(Rows of pointing data)
** BEGIN **

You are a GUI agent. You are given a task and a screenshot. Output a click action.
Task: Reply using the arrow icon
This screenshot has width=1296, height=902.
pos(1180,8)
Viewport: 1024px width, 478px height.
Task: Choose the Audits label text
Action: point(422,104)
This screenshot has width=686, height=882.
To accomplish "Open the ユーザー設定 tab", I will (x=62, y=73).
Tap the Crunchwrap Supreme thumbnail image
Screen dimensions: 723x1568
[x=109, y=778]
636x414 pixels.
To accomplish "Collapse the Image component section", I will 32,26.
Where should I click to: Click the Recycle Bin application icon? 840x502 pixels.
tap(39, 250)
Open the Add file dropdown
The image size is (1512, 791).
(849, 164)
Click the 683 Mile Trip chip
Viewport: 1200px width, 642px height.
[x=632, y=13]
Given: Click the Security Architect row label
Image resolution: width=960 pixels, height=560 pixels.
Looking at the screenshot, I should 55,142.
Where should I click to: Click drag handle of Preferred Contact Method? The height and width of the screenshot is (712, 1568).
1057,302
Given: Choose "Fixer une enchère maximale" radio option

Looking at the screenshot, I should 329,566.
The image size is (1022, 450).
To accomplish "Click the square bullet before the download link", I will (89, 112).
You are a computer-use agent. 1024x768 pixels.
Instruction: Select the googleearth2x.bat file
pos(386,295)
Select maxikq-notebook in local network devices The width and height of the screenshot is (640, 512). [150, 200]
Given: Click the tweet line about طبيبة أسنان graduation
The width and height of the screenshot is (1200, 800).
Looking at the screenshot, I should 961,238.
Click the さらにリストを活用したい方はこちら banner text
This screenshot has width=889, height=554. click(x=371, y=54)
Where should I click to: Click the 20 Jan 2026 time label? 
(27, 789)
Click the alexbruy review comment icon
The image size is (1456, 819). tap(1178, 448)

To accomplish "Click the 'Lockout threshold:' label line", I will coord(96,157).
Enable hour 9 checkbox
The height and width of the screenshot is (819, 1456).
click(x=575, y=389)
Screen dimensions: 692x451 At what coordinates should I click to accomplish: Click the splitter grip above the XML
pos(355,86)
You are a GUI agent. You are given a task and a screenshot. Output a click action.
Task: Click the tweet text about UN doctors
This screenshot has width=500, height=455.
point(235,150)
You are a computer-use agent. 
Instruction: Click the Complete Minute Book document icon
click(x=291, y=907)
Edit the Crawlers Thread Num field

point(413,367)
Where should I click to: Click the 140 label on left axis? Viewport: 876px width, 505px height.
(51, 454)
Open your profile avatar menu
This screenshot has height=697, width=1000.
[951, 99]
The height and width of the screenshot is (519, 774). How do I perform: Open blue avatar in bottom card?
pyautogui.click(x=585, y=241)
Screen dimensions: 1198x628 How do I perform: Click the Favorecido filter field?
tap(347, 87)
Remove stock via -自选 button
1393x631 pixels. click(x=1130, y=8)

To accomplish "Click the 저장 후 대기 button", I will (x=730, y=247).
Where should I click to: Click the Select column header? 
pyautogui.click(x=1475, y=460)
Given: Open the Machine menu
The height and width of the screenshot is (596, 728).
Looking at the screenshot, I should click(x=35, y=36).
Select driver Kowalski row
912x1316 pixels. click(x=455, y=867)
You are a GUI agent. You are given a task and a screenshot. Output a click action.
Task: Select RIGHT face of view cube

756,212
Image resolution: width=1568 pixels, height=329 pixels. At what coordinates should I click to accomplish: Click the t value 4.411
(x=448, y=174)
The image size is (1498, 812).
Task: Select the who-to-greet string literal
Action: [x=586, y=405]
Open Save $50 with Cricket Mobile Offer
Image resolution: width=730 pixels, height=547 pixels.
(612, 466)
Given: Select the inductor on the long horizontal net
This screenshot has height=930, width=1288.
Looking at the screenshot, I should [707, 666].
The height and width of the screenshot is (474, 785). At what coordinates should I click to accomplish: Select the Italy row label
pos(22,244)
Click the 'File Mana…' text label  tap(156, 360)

** END **

REQUIREMENT => Can you reproduce all of the records above line for line, without changing a single character?

CORRECT ANSWER =>
You are a GUI agent. You are given a task and a screenshot. Output a click action.
Task: Reply using the arrow icon
This screenshot has width=1296, height=902.
pos(1180,8)
Viewport: 1024px width, 478px height.
Task: Choose the Audits label text
Action: point(422,104)
This screenshot has width=686, height=882.
To accomplish "Open the ユーザー設定 tab", I will (x=62, y=73).
Tap the Crunchwrap Supreme thumbnail image
Screen dimensions: 723x1568
[x=109, y=778]
636x414 pixels.
To accomplish "Collapse the Image component section", I will 32,26.
Where should I click to: Click the Recycle Bin application icon? 840x502 pixels.
tap(39, 250)
Open the Add file dropdown
The image size is (1512, 791).
(849, 164)
Click the 683 Mile Trip chip
Viewport: 1200px width, 642px height.
[x=632, y=13]
Given: Click the Security Architect row label
Image resolution: width=960 pixels, height=560 pixels.
Looking at the screenshot, I should 55,142.
Where should I click to: Click drag handle of Preferred Contact Method? The height and width of the screenshot is (712, 1568).
1057,302
Given: Choose "Fixer une enchère maximale" radio option

Looking at the screenshot, I should 329,566.
The image size is (1022, 450).
To accomplish "Click the square bullet before the download link", I will (89, 112).
You are a computer-use agent. 1024x768 pixels.
Instruction: Select the googleearth2x.bat file
pos(386,295)
Select maxikq-notebook in local network devices The width and height of the screenshot is (640, 512). [150, 200]
Given: Click the tweet line about طبيبة أسنان graduation
The width and height of the screenshot is (1200, 800).
Looking at the screenshot, I should 961,238.
Click the さらにリストを活用したい方はこちら banner text
This screenshot has width=889, height=554. click(x=371, y=54)
Where should I click to: Click the 20 Jan 2026 time label? 
(27, 789)
Click the alexbruy review comment icon
The image size is (1456, 819). tap(1178, 448)

To accomplish "Click the 'Lockout threshold:' label line", I will coord(96,157).
Enable hour 9 checkbox
The height and width of the screenshot is (819, 1456).
click(x=575, y=389)
Screen dimensions: 692x451 At what coordinates should I click to accomplish: Click the splitter grip above the XML
pos(355,86)
You are a GUI agent. You are given a task and a screenshot. Output a click action.
Task: Click the tweet text about UN doctors
This screenshot has width=500, height=455.
point(235,150)
You are a computer-use agent. 
Instruction: Click the Complete Minute Book document icon
click(x=291, y=907)
Edit the Crawlers Thread Num field

point(413,367)
Where should I click to: Click the 140 label on left axis? Viewport: 876px width, 505px height.
(51, 454)
Open your profile avatar menu
This screenshot has height=697, width=1000.
[951, 99]
The height and width of the screenshot is (519, 774). How do I perform: Open blue avatar in bottom card?
pyautogui.click(x=585, y=241)
Screen dimensions: 1198x628 How do I perform: Click the Favorecido filter field?
tap(347, 87)
Remove stock via -自选 button
1393x631 pixels. click(x=1130, y=8)

To accomplish "Click the 저장 후 대기 button", I will (x=730, y=247).
Where should I click to: Click the Select column header? 
pyautogui.click(x=1475, y=460)
Given: Open the Machine menu
The height and width of the screenshot is (596, 728).
Looking at the screenshot, I should click(x=35, y=36).
Select driver Kowalski row
912x1316 pixels. click(x=455, y=867)
You are a GUI agent. You are given a task and a screenshot. Output a click action.
Task: Select RIGHT face of view cube

756,212
Image resolution: width=1568 pixels, height=329 pixels. At what coordinates should I click to accomplish: Click the t value 4.411
(x=448, y=174)
The image size is (1498, 812).
Task: Select the who-to-greet string literal
Action: [x=586, y=405]
Open Save $50 with Cricket Mobile Offer
Image resolution: width=730 pixels, height=547 pixels.
(612, 466)
Given: Select the inductor on the long horizontal net
This screenshot has height=930, width=1288.
Looking at the screenshot, I should [707, 666].
The height and width of the screenshot is (474, 785). At what coordinates should I click to accomplish: Select the Italy row label
pos(22,244)
Click the 'File Mana…' text label  tap(156, 360)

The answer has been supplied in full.